NEWBERRY – Since 2003, more than 127,000 Quilts of Valor have been presented to service men and women who have been touched by war. One of those was presented May 31 to George Epting of Newberry.
Standing amid friends and family members, the 92-year-old Epting was presented his Quilt of Valor by members of the American Legion representing the Quilt of Valor Foundation of America.
During the presentation, a procession of 25 members of the Post 6 Legion of Riders drove their motorcycles down Newberry’s Main Street and after circling the Newberry Opera House, they joined a large contingent for the presentation.
Dale Moss, the S.C. Quilt of Valor Ambassador, explained the goals and mission of the Quilt of Valor Foundation, Mayor Foster Senn provided some comments about Epting’s life and military service and then the quilt – a red, white and blue quilt featuring an anchor design to symbolize his service in the U.S. Navy – was presented to George Epting.

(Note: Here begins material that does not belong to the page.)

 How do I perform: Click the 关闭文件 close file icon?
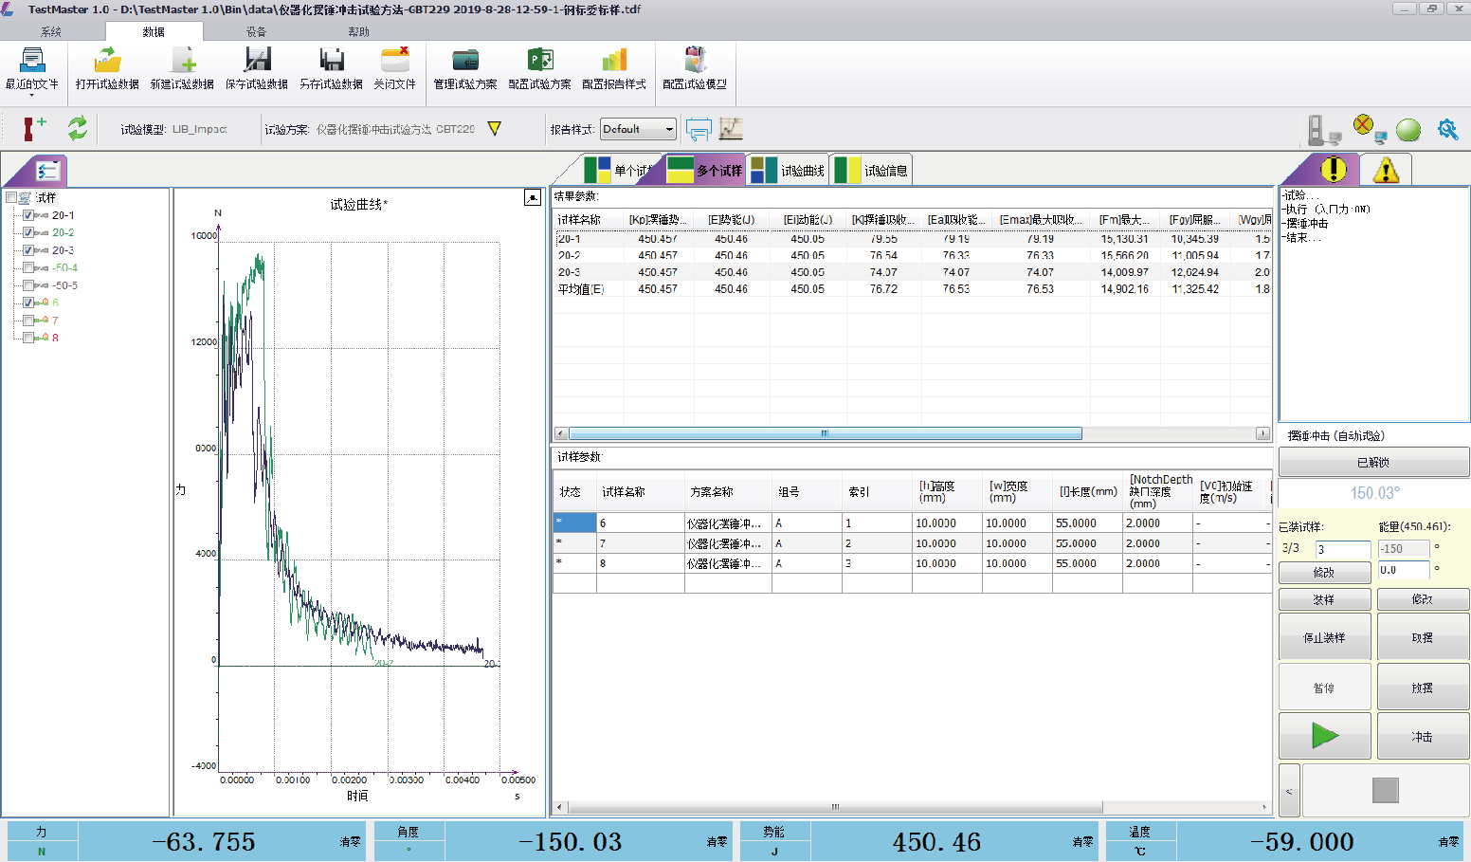pos(394,62)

Epting served in the U.S. Navy from Feb. 12, 1943, to Jan. 31, 1946. He served on board the SS Nathan Towson from June 1943 to October 1943, the SS James Bayard from November 1943 to February 1944, the SS Virginia Dare from March 1944 to June 1944 and the SS Anna Howard Shaw from July 1944 to November 1944.

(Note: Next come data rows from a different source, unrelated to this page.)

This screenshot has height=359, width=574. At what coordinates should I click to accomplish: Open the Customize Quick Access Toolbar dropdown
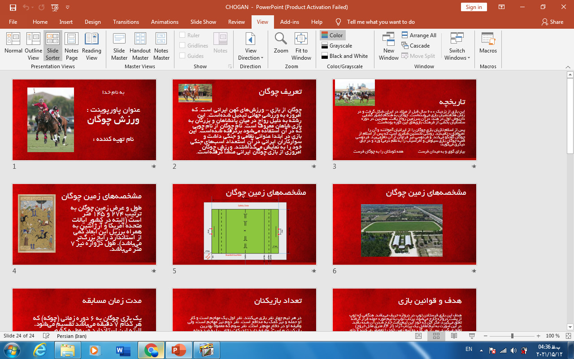pyautogui.click(x=68, y=8)
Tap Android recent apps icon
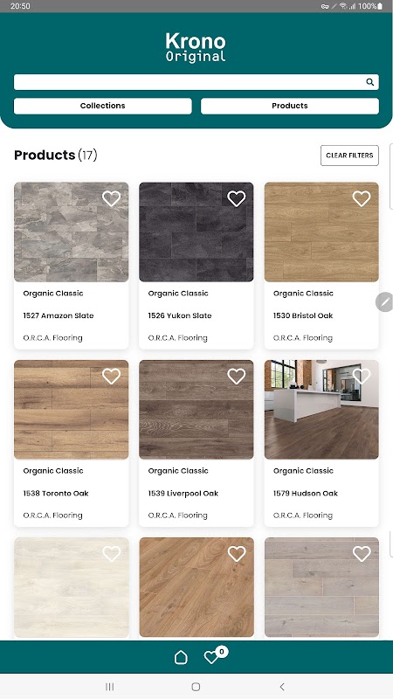393x699 pixels. pyautogui.click(x=110, y=687)
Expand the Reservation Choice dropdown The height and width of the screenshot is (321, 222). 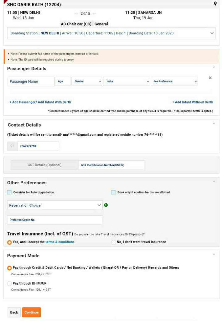54,205
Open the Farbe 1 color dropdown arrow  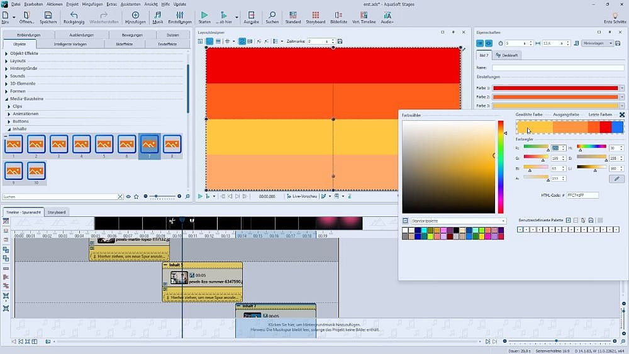click(622, 88)
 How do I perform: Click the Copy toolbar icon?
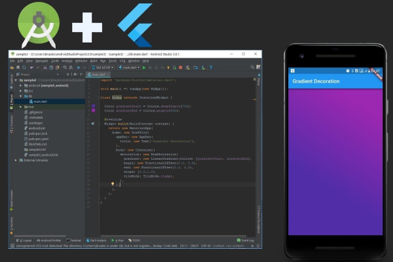click(x=50, y=67)
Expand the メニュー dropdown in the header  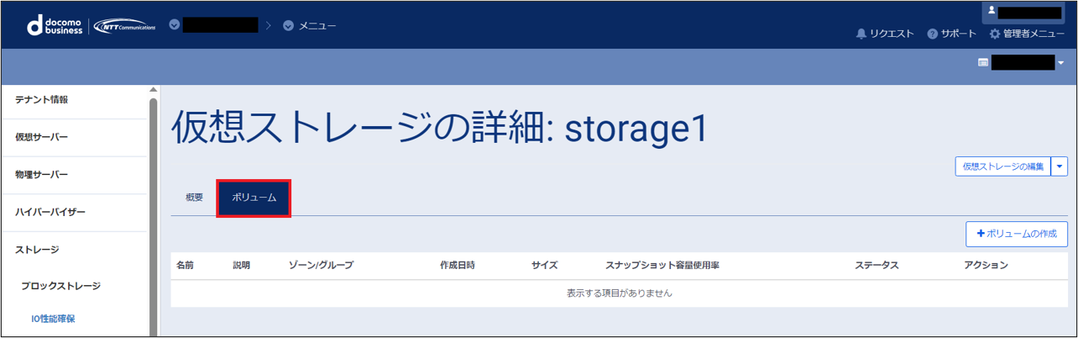pyautogui.click(x=310, y=25)
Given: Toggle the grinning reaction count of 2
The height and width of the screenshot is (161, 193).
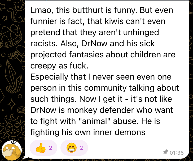Looking at the screenshot, I should point(81,148).
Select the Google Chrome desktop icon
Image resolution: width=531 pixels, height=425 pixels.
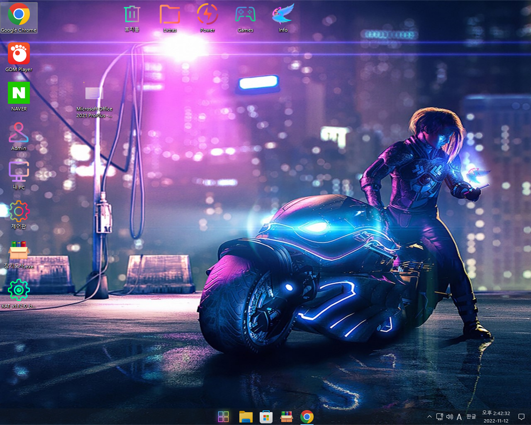coord(19,18)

He saw action in the Pacific theater of World War II and was on Okinawa when the war ended. He came back to Newberry, married, and had two daughters with his wife, Vivian, before becoming a widower. He raised his two daughters, Kathy Epting Lindsay and Debbie Epting Reynolds, as a single father in the home in which he grew up and still lives.

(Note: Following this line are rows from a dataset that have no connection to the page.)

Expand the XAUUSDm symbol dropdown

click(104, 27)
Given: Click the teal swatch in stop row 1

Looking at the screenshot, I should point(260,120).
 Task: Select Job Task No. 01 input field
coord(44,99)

Epting was born on Aug. 4, 1923, in Lexington County but his family had to move when the Lake Murray dam was built. They relocated to Newberry County and he attended high school in Silverstreet, graduating in 1941. His father died in 1970 and his mother died in 1978.
“We grew up working,” he said. “Back then everything was farmland. People grew cotton, cotton was the main crop. We all had jobs to do and we had to do them.”
Epting had three brothers and two sisters. His youngest sister and he are the only ones still living.
Epting said he was at home when he and his family heard about Pearl Harbor.
“I remember Pearl Harbor. I remember when the English and the French were fighting the Germans,” he said. “I remember the German submarines were sinking ships. They sank two of our ships before the Japanese bombed Pearl Harbor.”
Epting, who was in the Navy, never flew but, as he says, “made many a mile on the water.”
“I traveled to Scotland, to England, to Africa. Sometimes it was nice, sometimes it was cold,” he recalled. “The first trip I made we stopped at Lockheed, Scotland and we were an American escort to Scotland and from there we were escorted into the North Sea, all the way around the English Islands and down to Newcastle. I traveled all the way around the world, just about.”
He also traveled to Liverpool and Bristol, England, Curacao in the Dutch West Indies and Basra, Iraq.
It was in Basra, Iraq, that he lost his ship, meaning the ship he was assigned to left after he landed in the hospital for treatment of dysentery from drinking bad water. He was in Basra for five or six weeks, two of which were spent in the hospital. At the time, the British controlled the Middle East.
Epting traveled to Washington, D.C., a few years ago to see the World War II Memorial.
“It was wonderful to see what they had built,” he said.